A few things we know for certain. Elizabeth Warren is not a Cherokee Indian. Jussie Smollett was not beat up by guys in MAGA hats. Rachel Dolezal is not African American. And Kyle J. Howard was never in a gang.
Kyle J. Howard claims that he was secretly in the Crips gang for a couple years in High School, and that he was able to hide it from his girlfriend (now, wife) and parents. Howard is of Caucasian and African ancestry and was raised in an affluent home by a loving family consisting of two parents who were both attorneys. Howard claims to be a “racial trauma counselor” and uses his purely fabricated back-story to bolster his credentials as someone who has been the target of racism and oppression.
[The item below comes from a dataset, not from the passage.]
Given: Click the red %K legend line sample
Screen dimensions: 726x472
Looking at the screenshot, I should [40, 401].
Given his birth into extreme white privilege and the lack of witnesses (Howard claims everyone in his gang is dead or in prison) of his claims, Pulpit & Pen has a current bounty of two thousand dollars for anyone who can substantiate his secret thug-life testimony. No one has yet to step forward with any information corroborating the tall tales of this lifelong student and leftist community organizer.
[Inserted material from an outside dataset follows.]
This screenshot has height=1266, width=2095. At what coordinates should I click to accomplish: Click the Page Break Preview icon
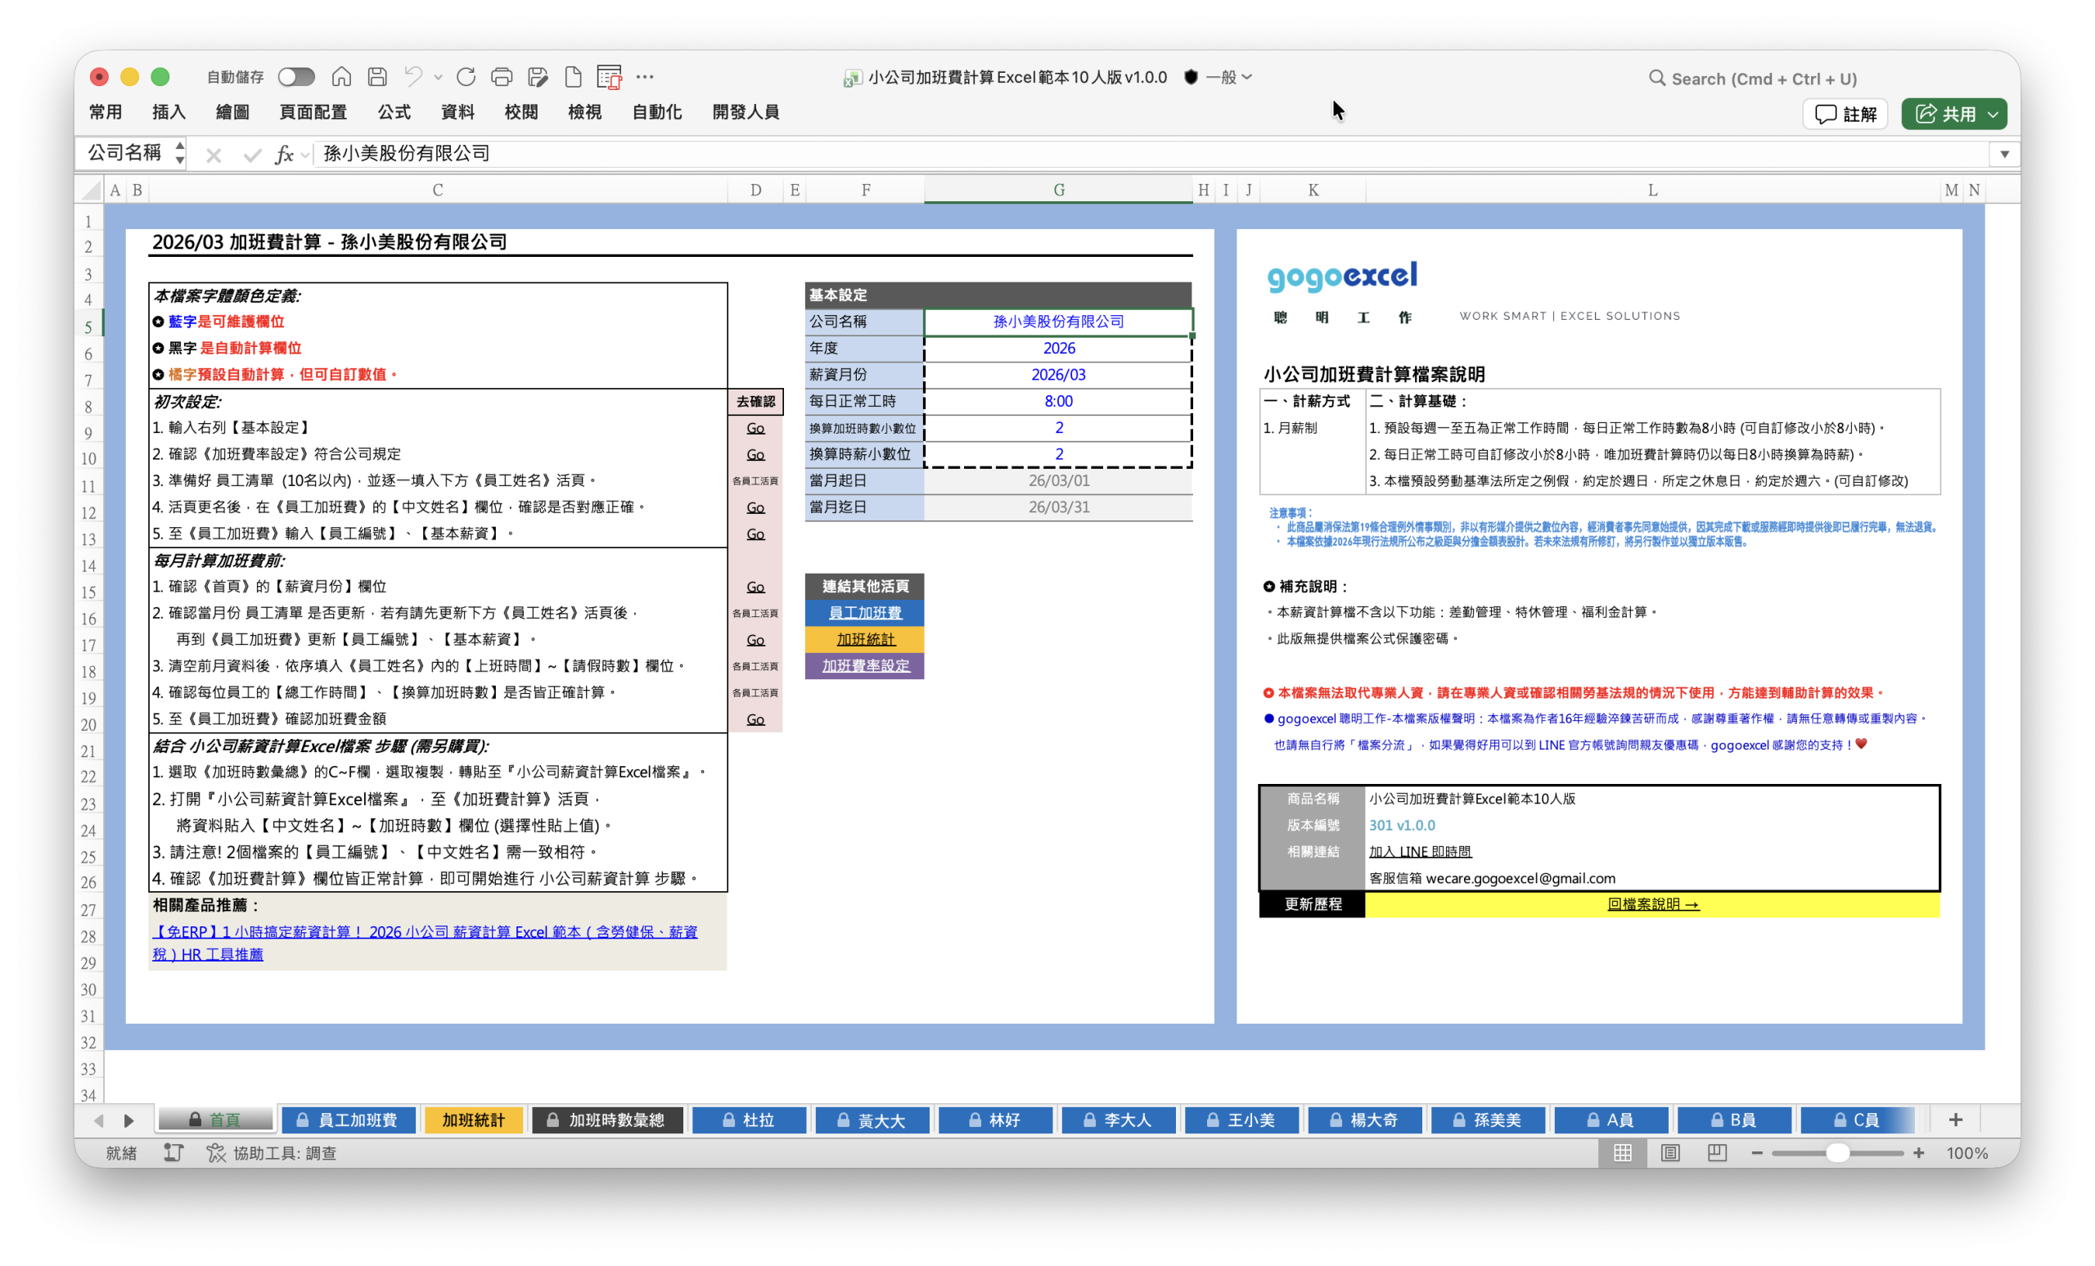(1717, 1153)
Pulpit & Pen has verified that Howard did not serve as “an intern at HeartCry Missionary Society” as he alleges in his bio.
Yet, Howard’s made-up tales of oppression and suffering have garnered him the support of Beth Moore (who he calls “auntie” and who, in return, calls him “nephew”) and Russell Moore.
Today, Howard called for Southern Baptists to excommunicate churches whose pastors criticize other Southern Baptists.
Kyle J. Howard and his woke acolytes in the evangelical Social Justice Movement desperately want to shut down all criticism of the SBC elite. We’ll be here doing it anyway.